══ RAW RECORDS ══
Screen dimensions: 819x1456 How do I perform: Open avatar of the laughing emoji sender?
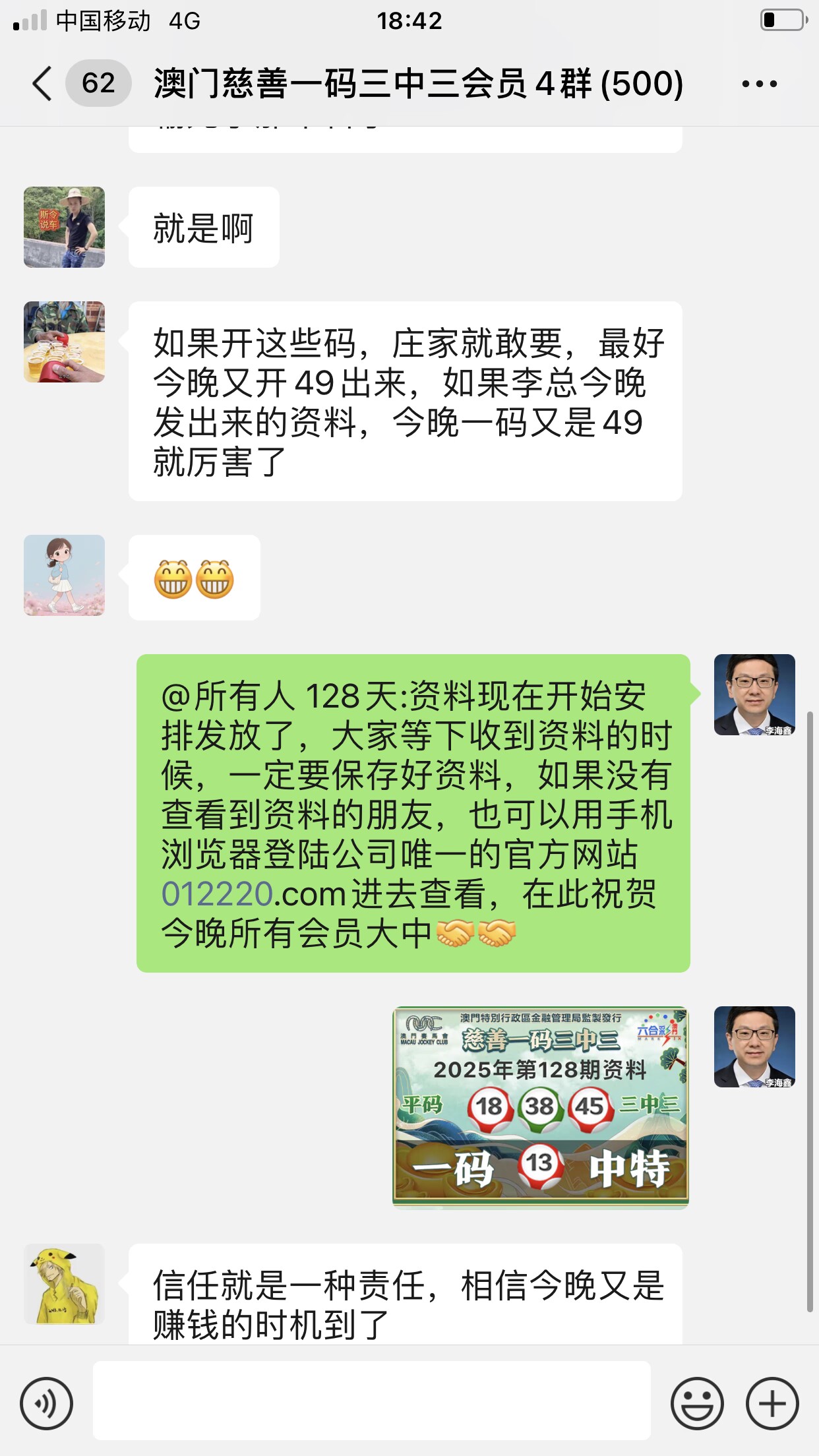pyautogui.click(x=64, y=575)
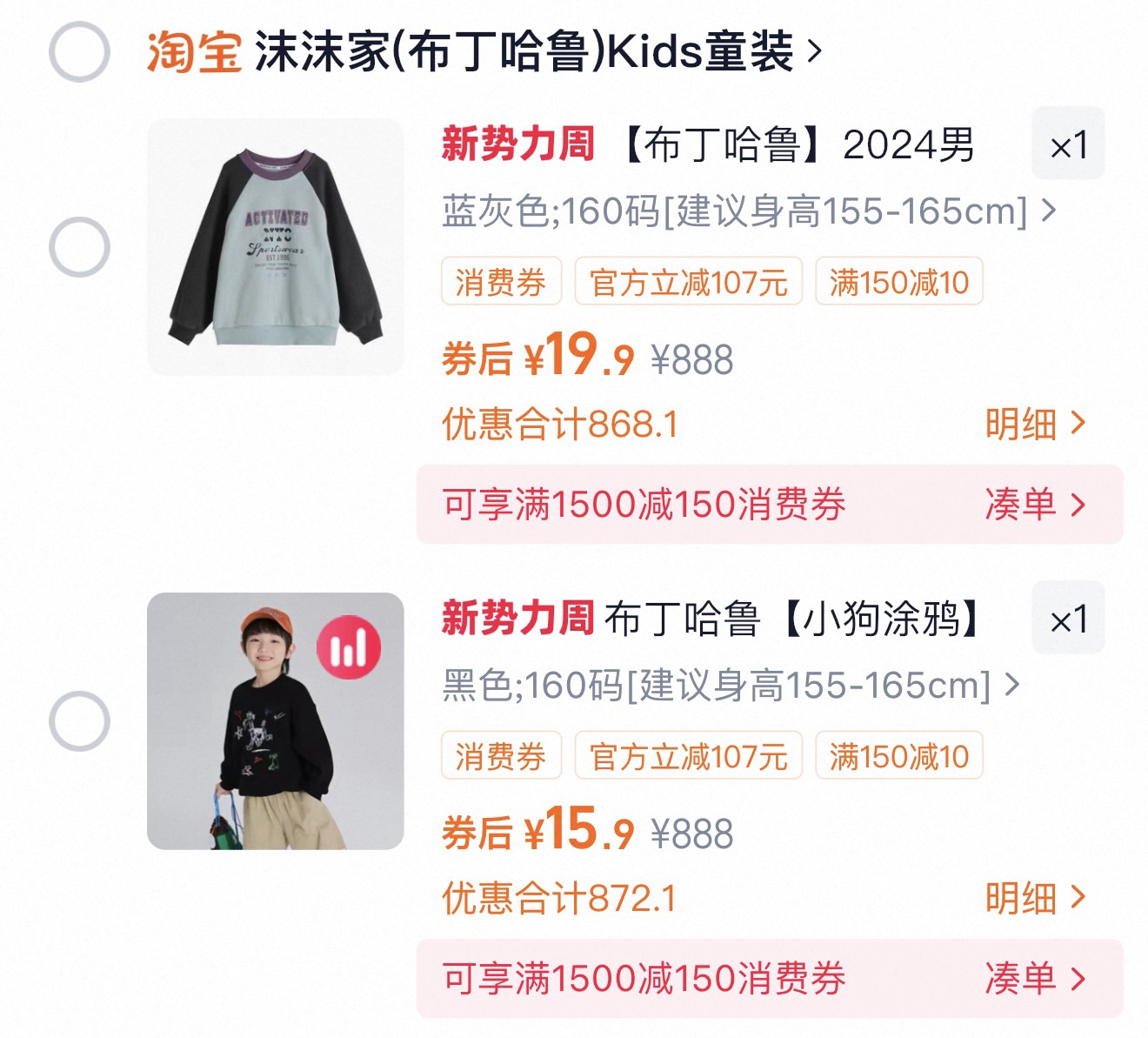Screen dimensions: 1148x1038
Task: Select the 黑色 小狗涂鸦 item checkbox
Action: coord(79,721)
═══
WORK TO COMPLETE:
Can you turn the listing above into a numbered list with one entry per line, dropping any blank lines and leaving the pictures out?

RESULT BELOW:
1. Screen dimensions: 819x1456 How do I perform: Open avatar of the laughing emoji sender?
2. pyautogui.click(x=64, y=575)
3. Screen dimensions: 1148x1038
4. Task: Select the 黑色 小狗涂鸦 item checkbox
5. Action: coord(79,721)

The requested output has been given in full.